Le calendrier itinérant 2024 – Nairobi, Dar es-Salaam, Zanzibar, Kampala – rappelle par ailleurs la dimension diplomatique d’un tel tournoi. En suivant leurs sélections, supporters et entreprises régionales tissent un réseau informel de relations culturelles et commerciales, processus que les économistes qualifient de soft power sportif. Dans cette perspective, la performance congolaise portera bien au-delà des 90 minutes réglementaires.

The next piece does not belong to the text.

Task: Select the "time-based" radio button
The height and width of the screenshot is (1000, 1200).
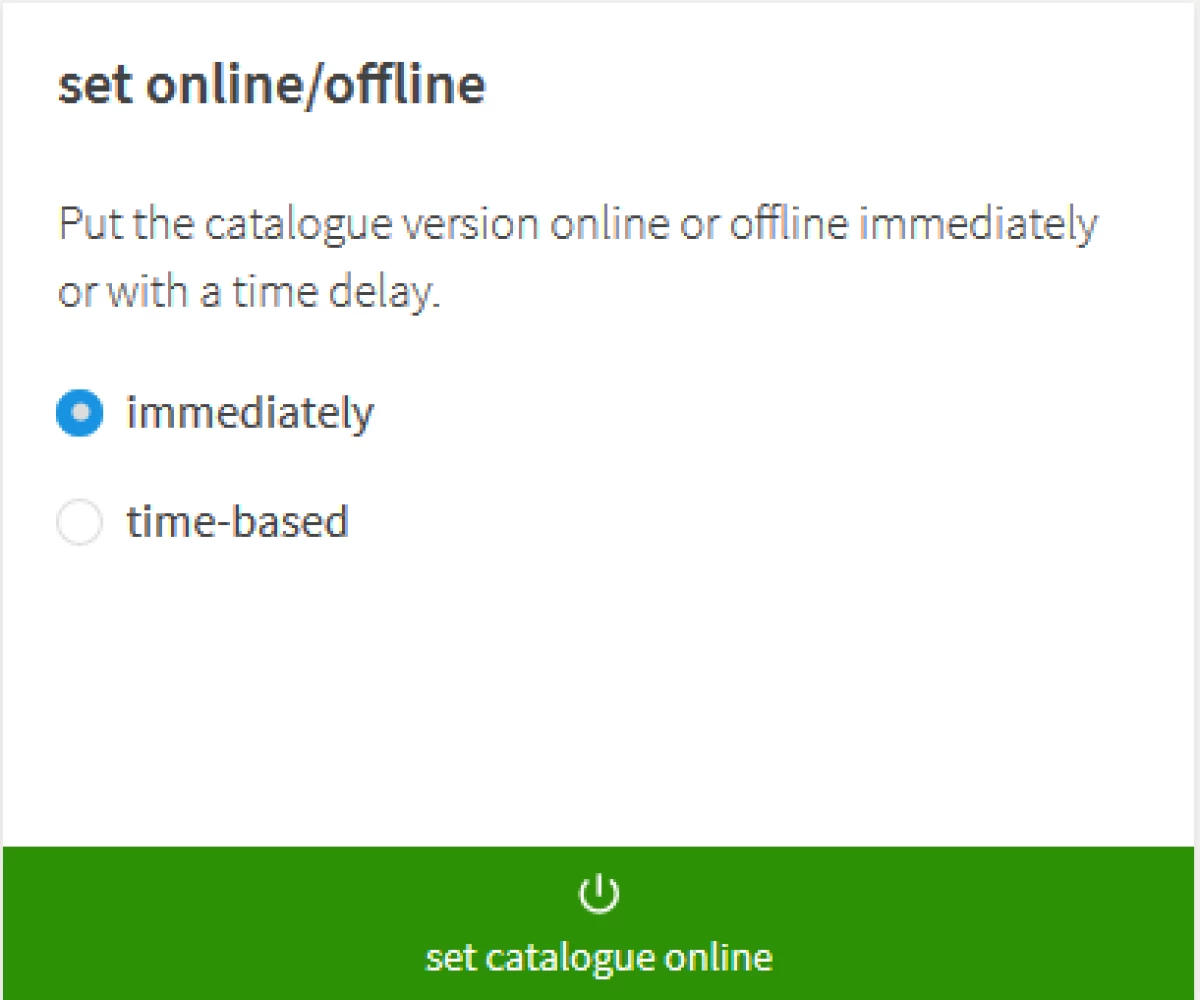Action: point(79,522)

Entre cohésion nationale et projection internationale
À Brazzaville, les retransmissions publiques prévues sur les écrans géants de la place de la Gare et de la corniche du fleuve Congo traduisent la volonté des autorités locales d’offrir des espaces de communion populaire, dans le strict respect des mesures de sécurité. « Le football crée un temps suspendu où l’unité nationale se vit concrètement », observe la sociologue Léonie Maboungou.
Sur le plan international, la Fifa et la CAF continueront d’évaluer la capacité organisationnelle des pays hôtes, alors que se profile l’attribution de la Coupe d’Afrique des nations 2029. Le Chan 2024 servira donc de test grandeur nature, et le Congo, par la cohérence de son projet sportif, entend se positionner comme acteur responsable et partenaire fiable de la diplomatie sportive continentale.
En définitive, la convocation des 25 Diables rouges A’ apparaît comme la première pièce d’un puzzle dont l’accomplissement se jouera sur des pelouses est-africaines, mais dont les répercussions résonneront de Pointe-Noire à Ouesso. Avec un savant dosage d’humilité et d’audace, le Congo se prépare à écrire un nouveau chapitre de son histoire footballistique, porté par l’espoir qu’au soir du 30 août, ses couleurs figurent encore parmi celles qui se disputeront le trophée.